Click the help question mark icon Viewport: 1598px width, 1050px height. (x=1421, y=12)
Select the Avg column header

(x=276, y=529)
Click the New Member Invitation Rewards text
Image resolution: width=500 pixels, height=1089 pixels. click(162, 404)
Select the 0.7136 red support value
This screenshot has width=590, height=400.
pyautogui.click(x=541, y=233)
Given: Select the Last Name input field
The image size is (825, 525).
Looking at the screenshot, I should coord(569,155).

============

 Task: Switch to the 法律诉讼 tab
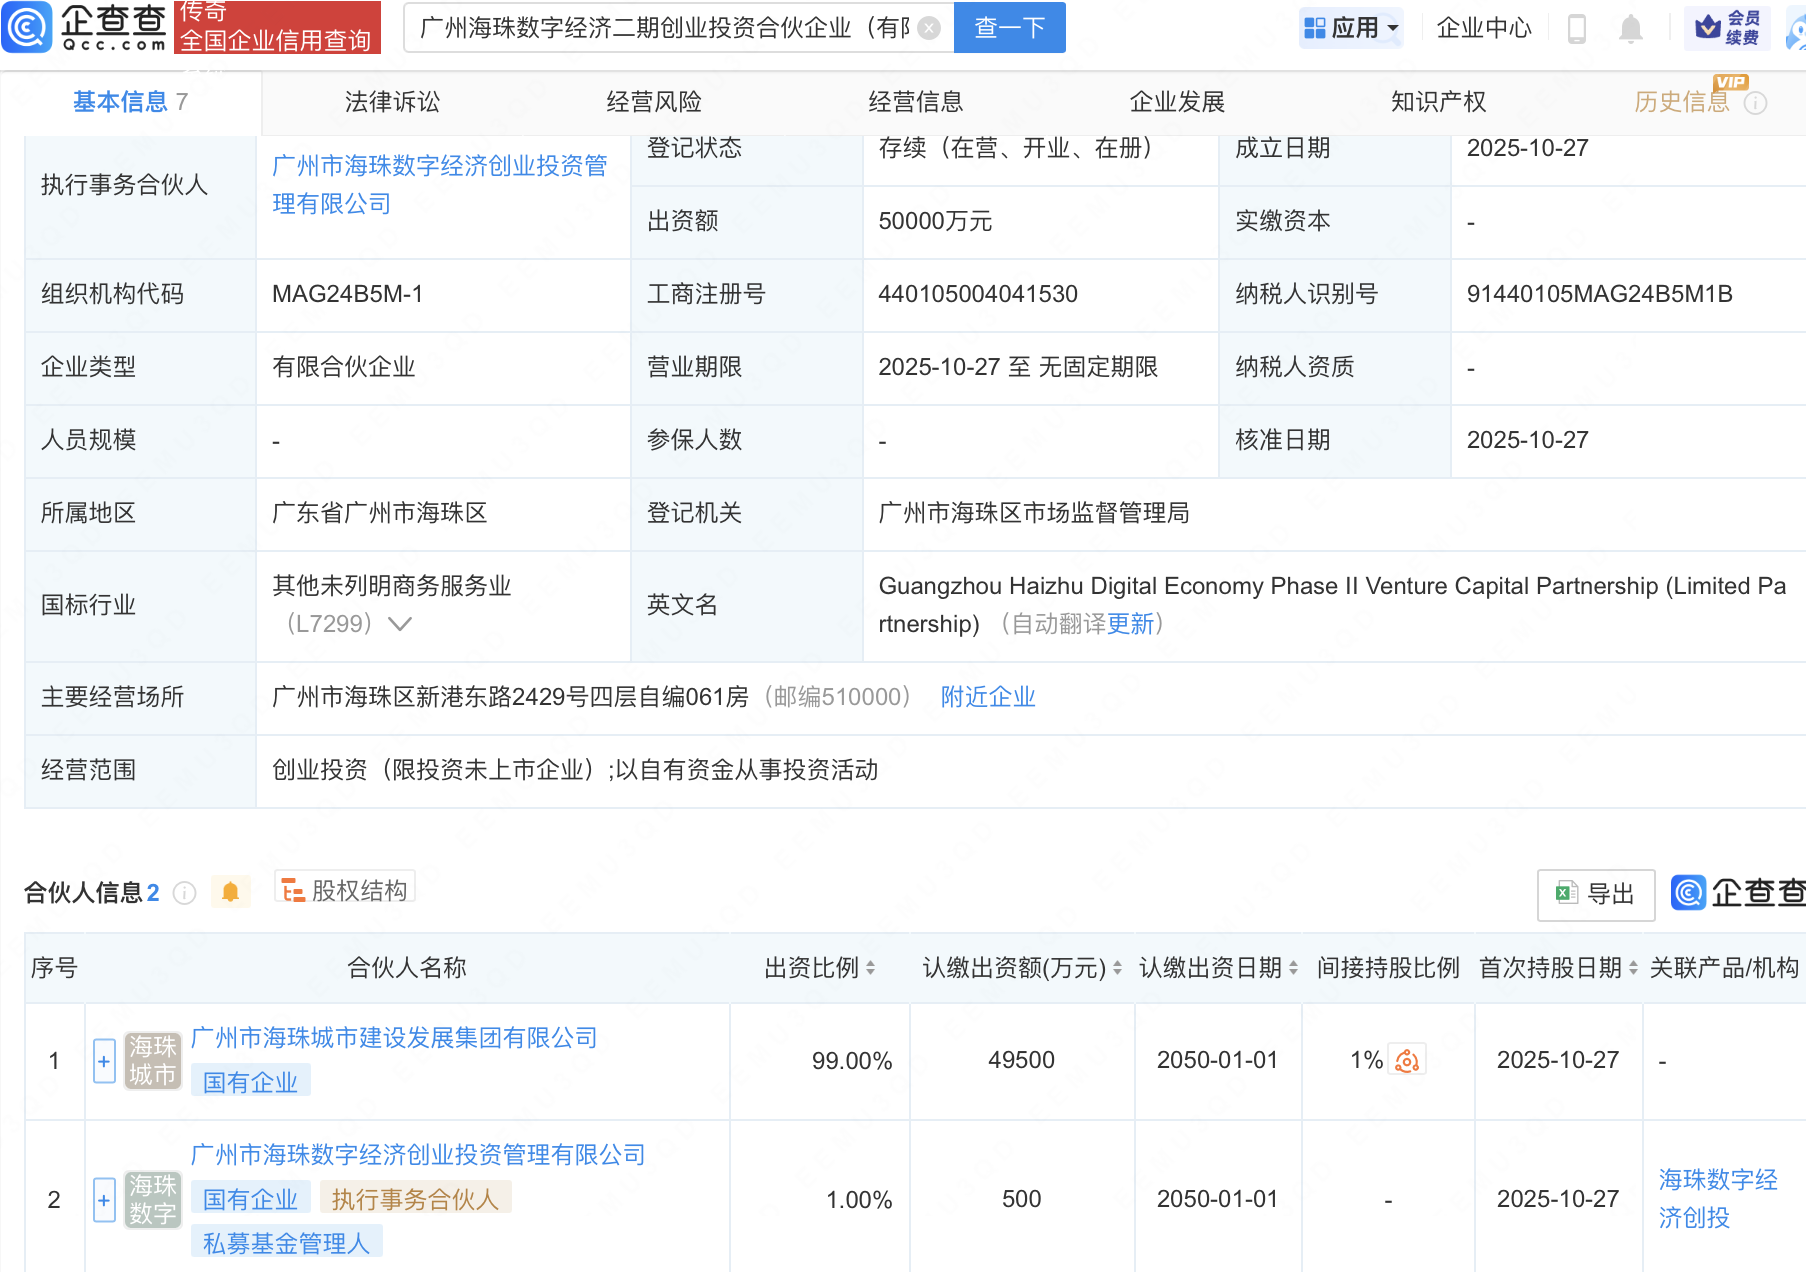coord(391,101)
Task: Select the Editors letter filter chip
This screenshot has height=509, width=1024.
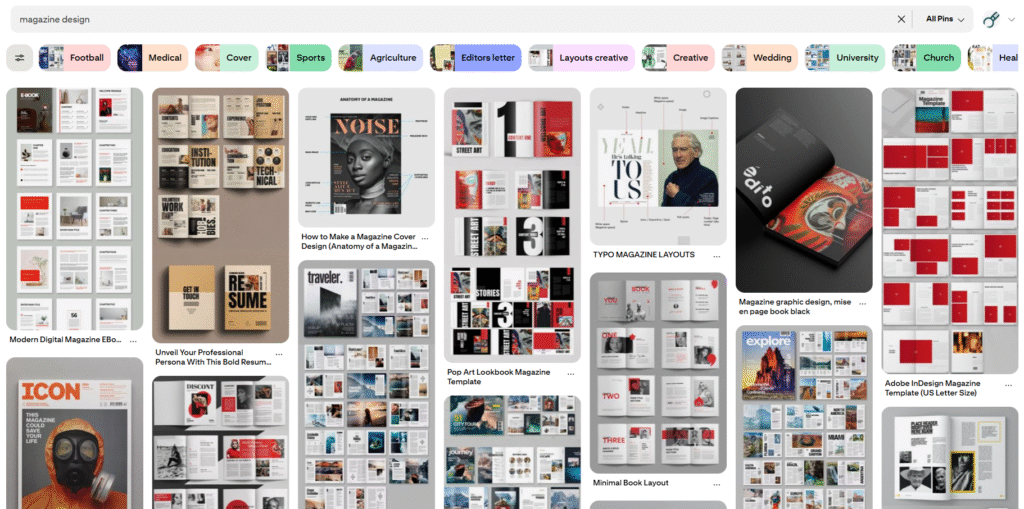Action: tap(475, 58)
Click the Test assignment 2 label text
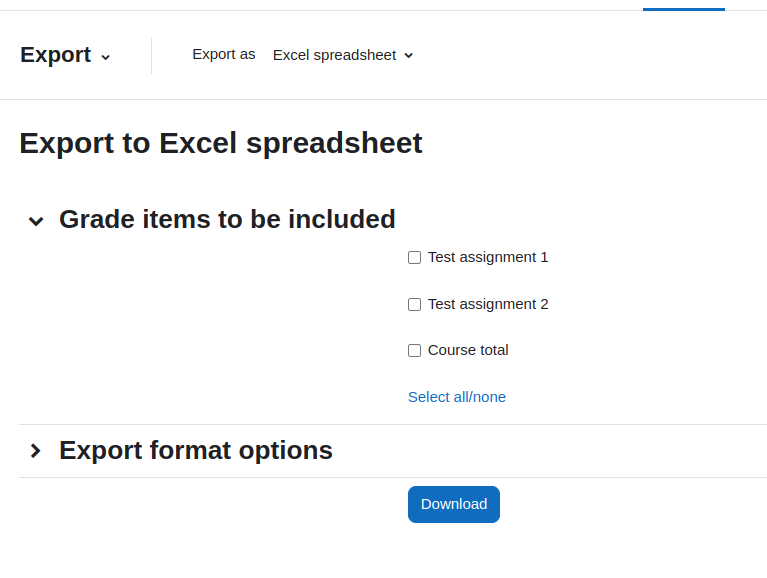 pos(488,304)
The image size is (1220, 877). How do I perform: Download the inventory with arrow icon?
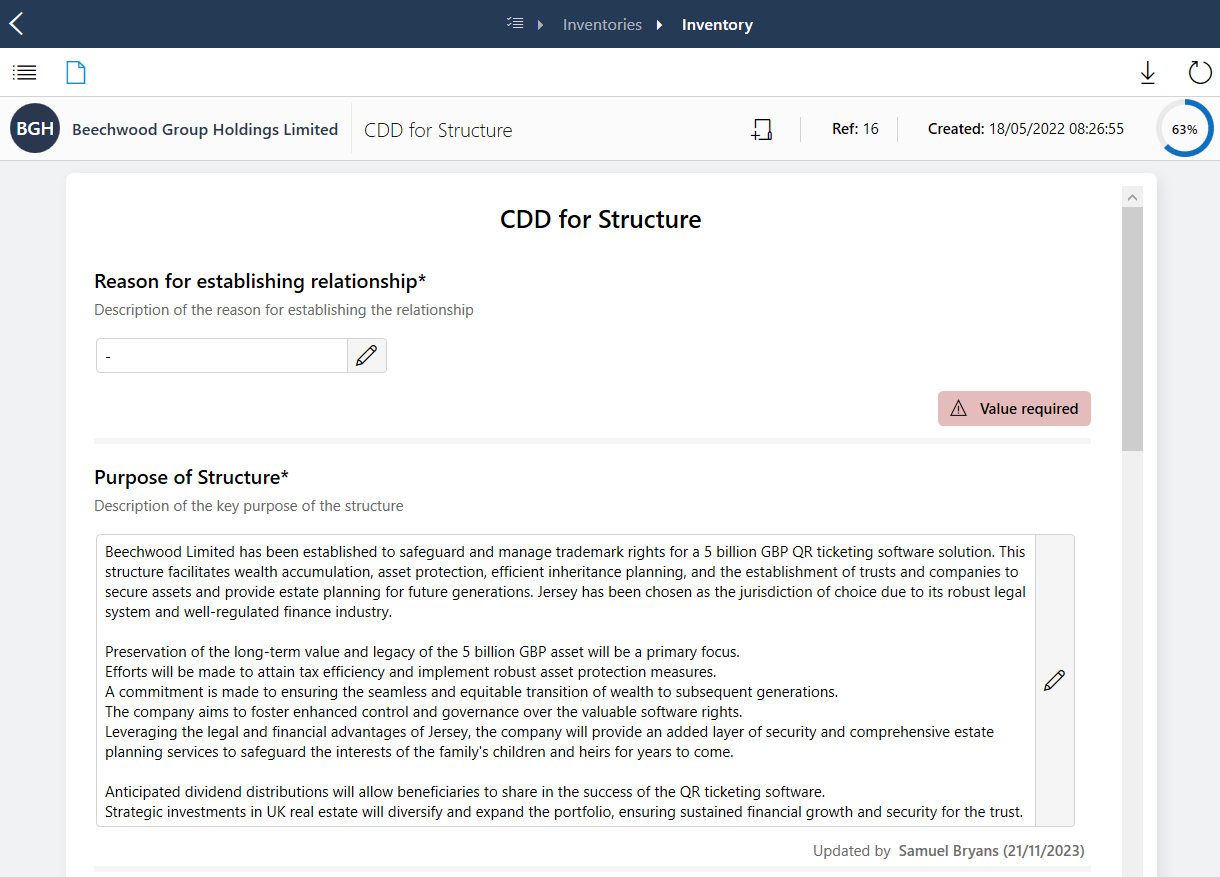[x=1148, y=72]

============

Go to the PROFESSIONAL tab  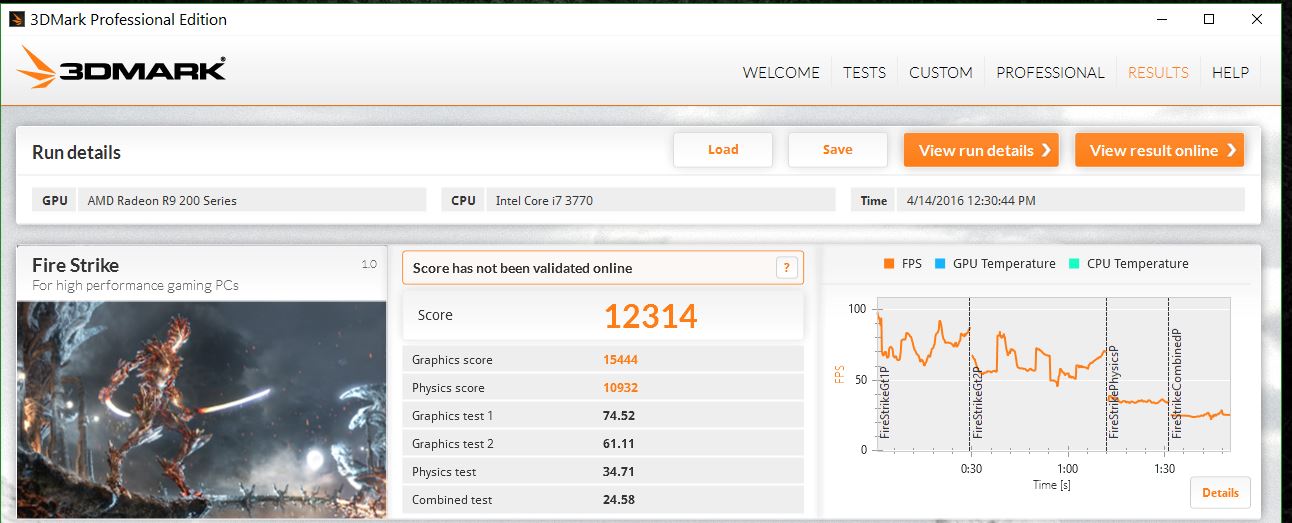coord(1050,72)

============

Convert the listing lines above into a numbered list, starting at the line that contains "Click the help" and stopping after the line that contains "Looking at the", and omit any blank lines.

* _SOLUTION TO THE PROBLEM_:
1. Click the help question mark icon Viewport: 1598px width, 1050px height. (x=1421, y=12)
2. Select the Avg column header
3. (x=276, y=529)
4. Click the New Member Invitation Rewards text
5. Image resolution: width=500 pixels, height=1089 pixels. click(162, 404)
6. Select the 0.7136 red support value
7. This screenshot has width=590, height=400.
8. pyautogui.click(x=541, y=233)
9. Given: Select the Last Name input field
10. The image size is (825, 525).
11. Looking at the screenshot, I should coord(569,155).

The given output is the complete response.